• _DATA SECTION_:
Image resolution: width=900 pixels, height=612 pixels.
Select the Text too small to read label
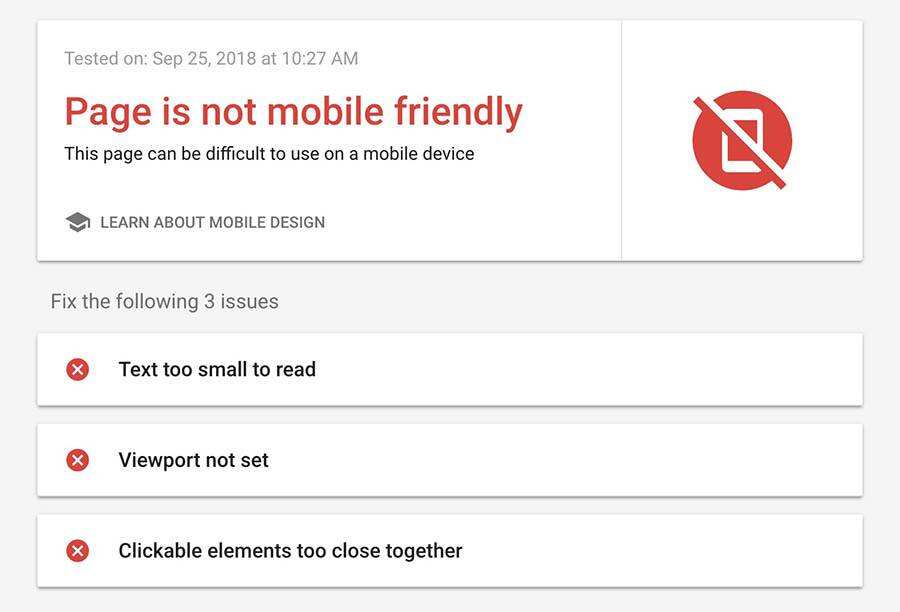[x=217, y=370]
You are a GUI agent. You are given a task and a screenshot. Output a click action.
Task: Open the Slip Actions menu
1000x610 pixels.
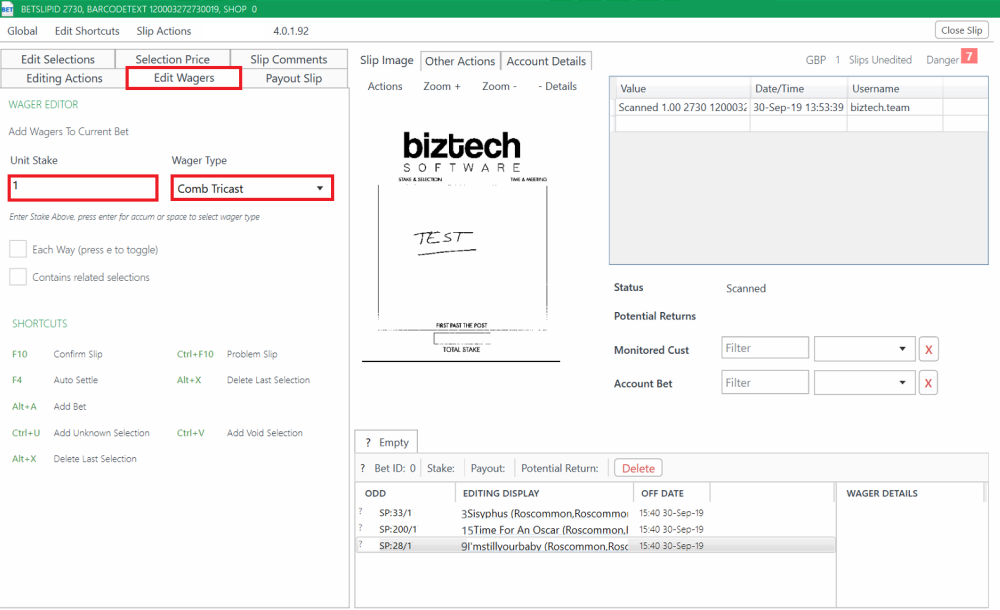click(164, 31)
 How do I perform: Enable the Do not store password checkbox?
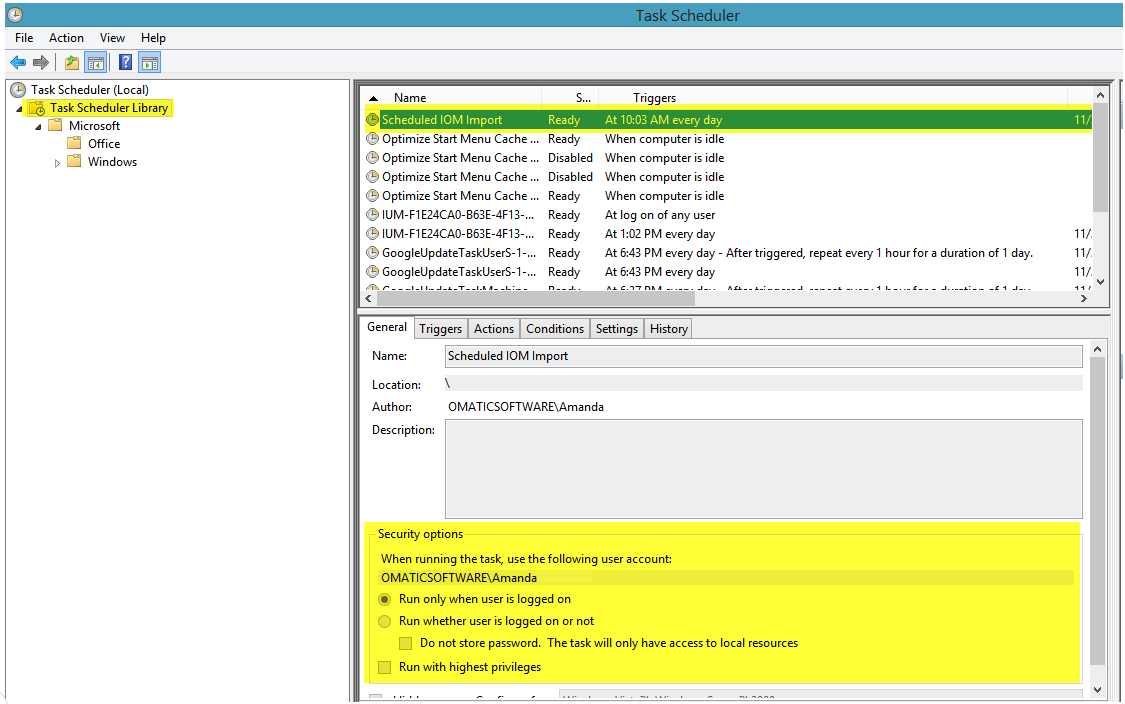405,643
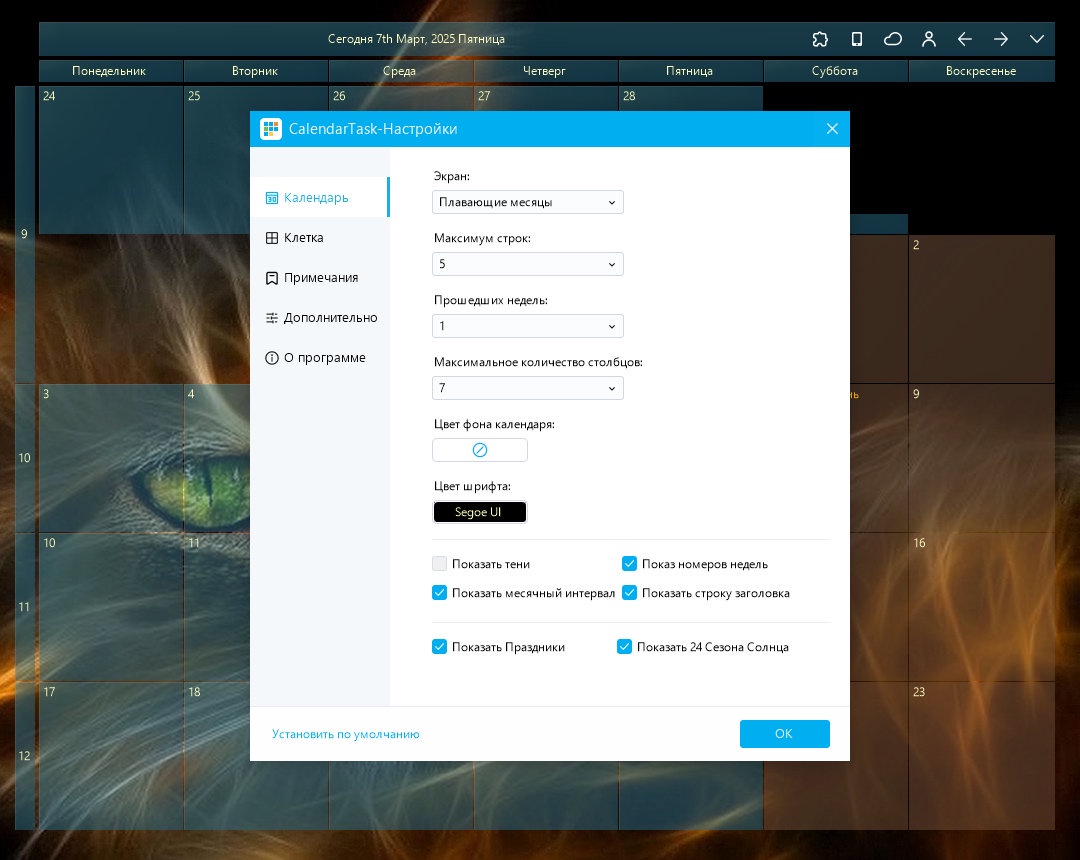Viewport: 1080px width, 860px height.
Task: Expand the Максимум строк dropdown
Action: 528,264
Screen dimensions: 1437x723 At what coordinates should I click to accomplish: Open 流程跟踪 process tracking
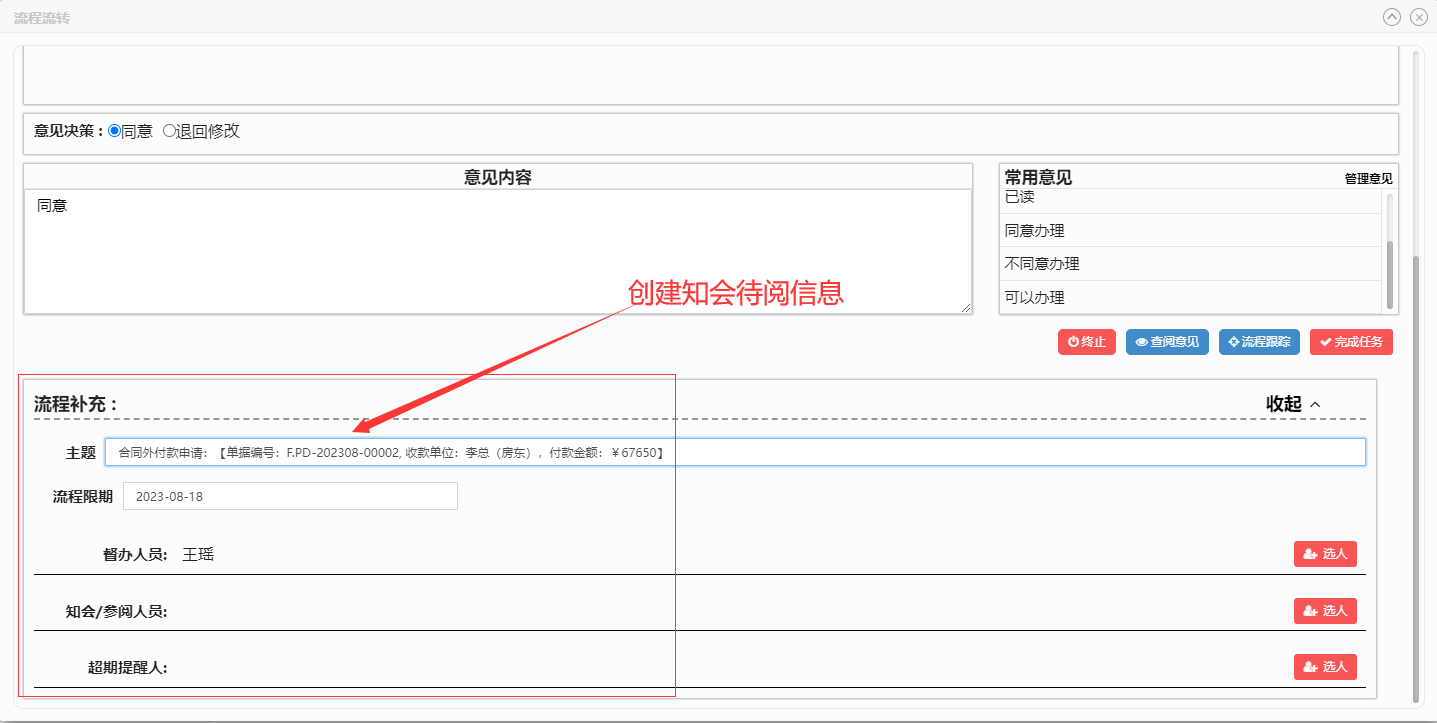coord(1259,342)
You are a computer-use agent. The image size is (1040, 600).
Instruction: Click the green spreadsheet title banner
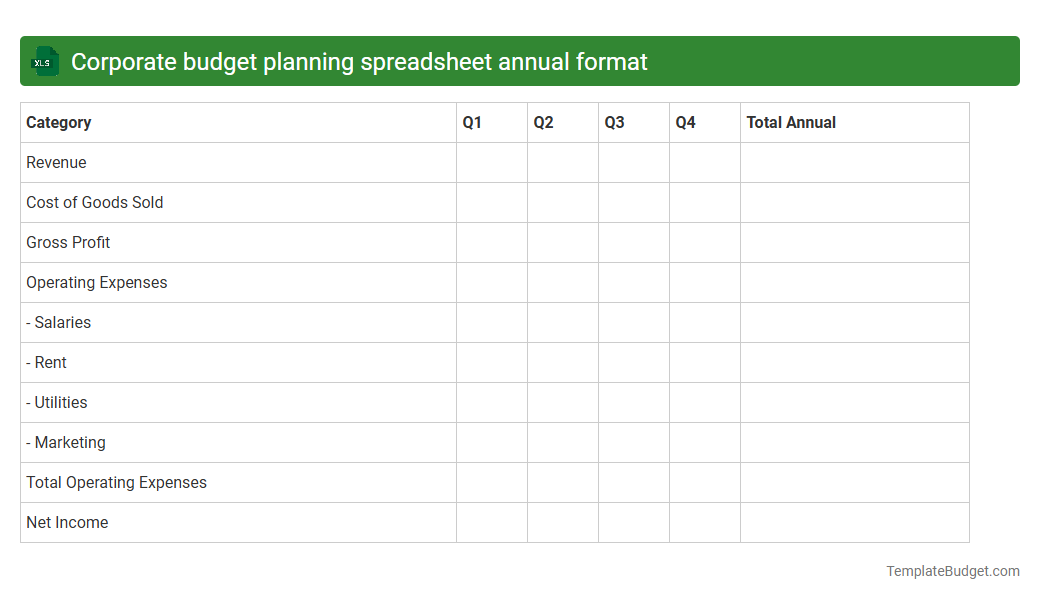pyautogui.click(x=520, y=61)
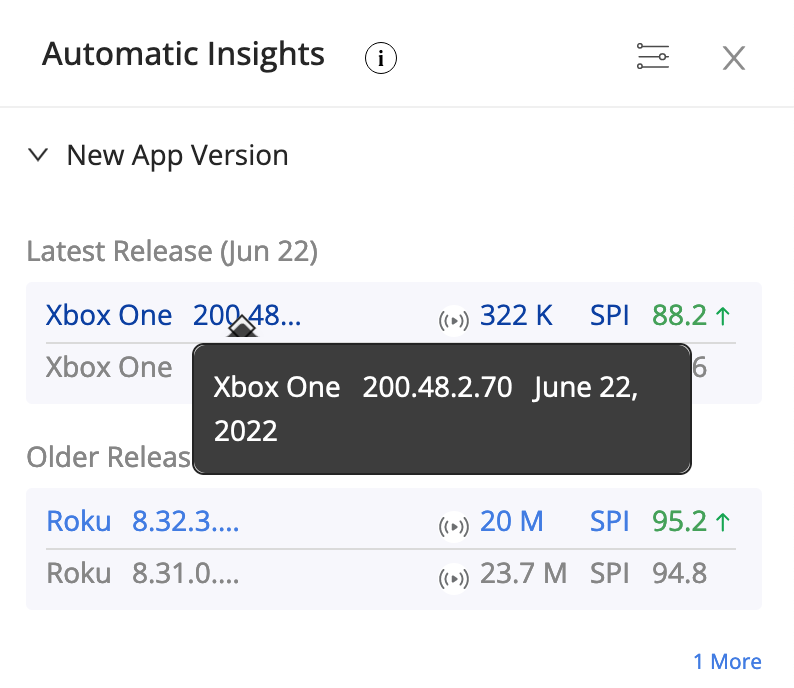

• _WORK ORDER_:
Output the entries verbatim, skipping images.

• _TASK RESPONSE_:
Image resolution: width=900 pixels, height=612 pixels.
Select the Text too small to read label
[x=217, y=370]
You are a GUI agent. You are given a task and a screenshot. Output a click action.
Task: Open the Slip Actions menu
1000x610 pixels.
click(164, 31)
 How do I perform: Enable the Do not store password checkbox?
405,643
Viewport: 1080px width, 860px height.
Task: Expand the Максимум строк dropdown
Action: 528,264
Screen dimensions: 1437x723 At what coordinates should I click to accomplish: Open 流程跟踪 process tracking
coord(1259,342)
You are a computer-use agent. The image size is (1040, 600).
Instruction: Click the green spreadsheet title banner
pyautogui.click(x=520, y=61)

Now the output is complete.